» ARBEITSAUFTRAG: Führen Sie den Text über Thomas Bloods Versuch, die englischen Kronjuwelen zu stehlen, im Anschluss an seinen letzten Satz fort.
─── ZITIERTE PASSAGE ───
Ein irischer Abenteurer, dem es beinahe gelingt, die Kronjuwelen England zu stehlen und dafür auch noch belohnt wird? Ein Märchen! Nein, wahre Geschichte! Autor: Klaus Uhrig

Stand: 09.05.2017 | Archiv

09 Mai

Dienstag, 09. Mai 2017

Autor(in): Klaus Uhrig

Sprecher(in): Caroline Ebner

Illustration: Tobias Kubald

Redaktion: Frank Halbach

Manche Sachen passieren eigentlich nur im Märchen. Dass einer einen Drachen erschlägt und für seinen Mut belohnt wird, mit einer Königstochter und dem halben Königreich. Dass eine sich heimlich auf einen Ball schleicht, ihren Schuh verliert, und am Ende Prinzessin wird. Oder dass einer den größten Schatz des Königs stiehlt und erwischt wird, und der König so beeindruckt ist von der Tollkühnheit dieses Diebes, dass er ihn laufen lässt.

Der diebische Priester

Wobei, das zumindest ist gar kein Märchen. Das ist allen Ernstes wirklich passiert.

Es ist etwa sechs Uhr morgens, am 9. Mai im Jahr 1671, als sich Thomas Blood ein Priestergewand überzieht, darin ein paar Dolche, Pistolen und einen Holzhammer versteckt, und sich mit vier Komplizen auf den Weg zum Tower of London macht. In dieser unbezwingbaren Festung werden damals wie heute die Kronjuwelen aufbewahrt.

Um zu den Kronjuwelen vorzudringen, hatte sich der Abenteurer Thomas Blood einen tollkühnen und ausgesprochen komplizierten Plan ausgedacht. Bereits einige Wochen zuvor war Blood in die Rolle eines anglikanischen Priesters geschlüpft. Er hatte eine Schauspielerin angeheuert, die sich als seine Frau ausgab, und mit ihr gemeinsam die Kronjuwelen besichtigt. Dabei hatte die Schauspielerin einen Ohnmachtsanfall vorgetäuscht, um den Juwelenwächter Talbot Edwards dazu zu bringen, sich um sie zu kümmern und so die Basis für eine Freundschaft zwischen dem falschen Priester und dem Wächter zu legen. Was klingt, wie der Plot eines leicht bescheuerten Kostümfilms, funktioniert erstaunlicherweise. Der Kronjuwelen-Wächter und der angebliche Kirchenmann freunden sich über die nächsten Wochen hinweg an.
─── GESPEICHERTE DATEN ───
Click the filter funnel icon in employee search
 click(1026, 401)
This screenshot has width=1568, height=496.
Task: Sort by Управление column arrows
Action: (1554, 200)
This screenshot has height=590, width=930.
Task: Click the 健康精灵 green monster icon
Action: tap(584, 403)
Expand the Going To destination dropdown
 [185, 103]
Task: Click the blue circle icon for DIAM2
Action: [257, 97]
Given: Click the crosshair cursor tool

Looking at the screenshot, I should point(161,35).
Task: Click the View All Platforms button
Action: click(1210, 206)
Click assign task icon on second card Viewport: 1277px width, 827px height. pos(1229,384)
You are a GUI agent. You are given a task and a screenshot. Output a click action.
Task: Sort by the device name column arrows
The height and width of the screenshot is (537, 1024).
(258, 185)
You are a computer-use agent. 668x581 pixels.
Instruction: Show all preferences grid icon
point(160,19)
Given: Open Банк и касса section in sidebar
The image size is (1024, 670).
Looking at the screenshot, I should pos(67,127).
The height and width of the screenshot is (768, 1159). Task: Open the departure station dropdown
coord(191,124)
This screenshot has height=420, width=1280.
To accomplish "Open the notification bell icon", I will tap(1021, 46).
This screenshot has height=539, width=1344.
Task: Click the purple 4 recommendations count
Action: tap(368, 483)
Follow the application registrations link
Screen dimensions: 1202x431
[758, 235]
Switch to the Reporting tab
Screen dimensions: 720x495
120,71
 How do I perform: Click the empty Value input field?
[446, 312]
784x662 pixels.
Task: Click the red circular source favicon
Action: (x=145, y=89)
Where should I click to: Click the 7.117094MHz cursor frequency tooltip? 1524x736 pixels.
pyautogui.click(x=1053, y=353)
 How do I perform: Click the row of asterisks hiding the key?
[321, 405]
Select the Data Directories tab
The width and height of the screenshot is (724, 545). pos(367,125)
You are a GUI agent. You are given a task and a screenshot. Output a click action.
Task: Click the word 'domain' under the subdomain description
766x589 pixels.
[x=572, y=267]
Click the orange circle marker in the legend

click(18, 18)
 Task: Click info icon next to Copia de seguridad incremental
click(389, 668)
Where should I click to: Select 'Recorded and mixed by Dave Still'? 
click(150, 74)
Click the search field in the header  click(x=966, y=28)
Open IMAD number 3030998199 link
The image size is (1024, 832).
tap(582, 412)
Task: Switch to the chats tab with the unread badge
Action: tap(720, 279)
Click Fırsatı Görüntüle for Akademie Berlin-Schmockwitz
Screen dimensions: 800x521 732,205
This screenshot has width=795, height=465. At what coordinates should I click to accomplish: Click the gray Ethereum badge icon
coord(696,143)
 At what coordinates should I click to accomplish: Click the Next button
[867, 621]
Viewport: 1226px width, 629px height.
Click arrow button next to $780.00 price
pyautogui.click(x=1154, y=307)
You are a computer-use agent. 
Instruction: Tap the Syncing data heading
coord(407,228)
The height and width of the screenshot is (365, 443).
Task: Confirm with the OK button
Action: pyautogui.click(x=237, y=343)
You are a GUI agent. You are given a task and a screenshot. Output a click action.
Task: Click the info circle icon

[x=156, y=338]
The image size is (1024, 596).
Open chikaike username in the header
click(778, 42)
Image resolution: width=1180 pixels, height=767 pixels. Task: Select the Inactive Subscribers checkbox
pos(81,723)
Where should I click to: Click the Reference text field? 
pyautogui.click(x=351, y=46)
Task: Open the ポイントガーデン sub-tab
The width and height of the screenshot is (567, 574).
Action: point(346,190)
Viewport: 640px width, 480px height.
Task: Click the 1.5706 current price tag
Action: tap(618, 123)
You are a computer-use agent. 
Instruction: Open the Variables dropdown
───
» ERWARTETE AUSGABE:
So schöpft Edwards auch keinen Verdacht, als Thomas Blood eines Morgens mit ein paar Begleitern vor der Tür seiner Dienstwohnung steht, und vorschlägt, seine Freunde doch mal eben einen Blick auf die Kronjuwelen werfen zu lassen.

Dann geht alles ganz schnell: Kaum hat Edwards die Türe zum Juwelenraum geöffnet, schlägt Blood ihn mit seinem Holzhammer nieder. Dann haut Blood mit dem Hammer die Krone platt, um sie besser verstecken zu können. Ein Komplize zersägt das Zepter und der andere stopft sich den Reichsapfel in seine Hose. Die Juwelenräuber schaffen es, aus dem Keller zu fliehen, doch vor dem Tower werden sie von der Garde gefangen genommen.

Ländereien für den Räuber

Was dann passiert, hat wirklich niemand erwartet: König Charles höchstpersönlich begnadigt Thomas Blood - angeblich, weil er so begeistert vom Mut des tollkühnen Räubers ist. Und als ob das noch nicht genug ist, schenkt ihm der König auch noch wertvolle Ländereien in Irland.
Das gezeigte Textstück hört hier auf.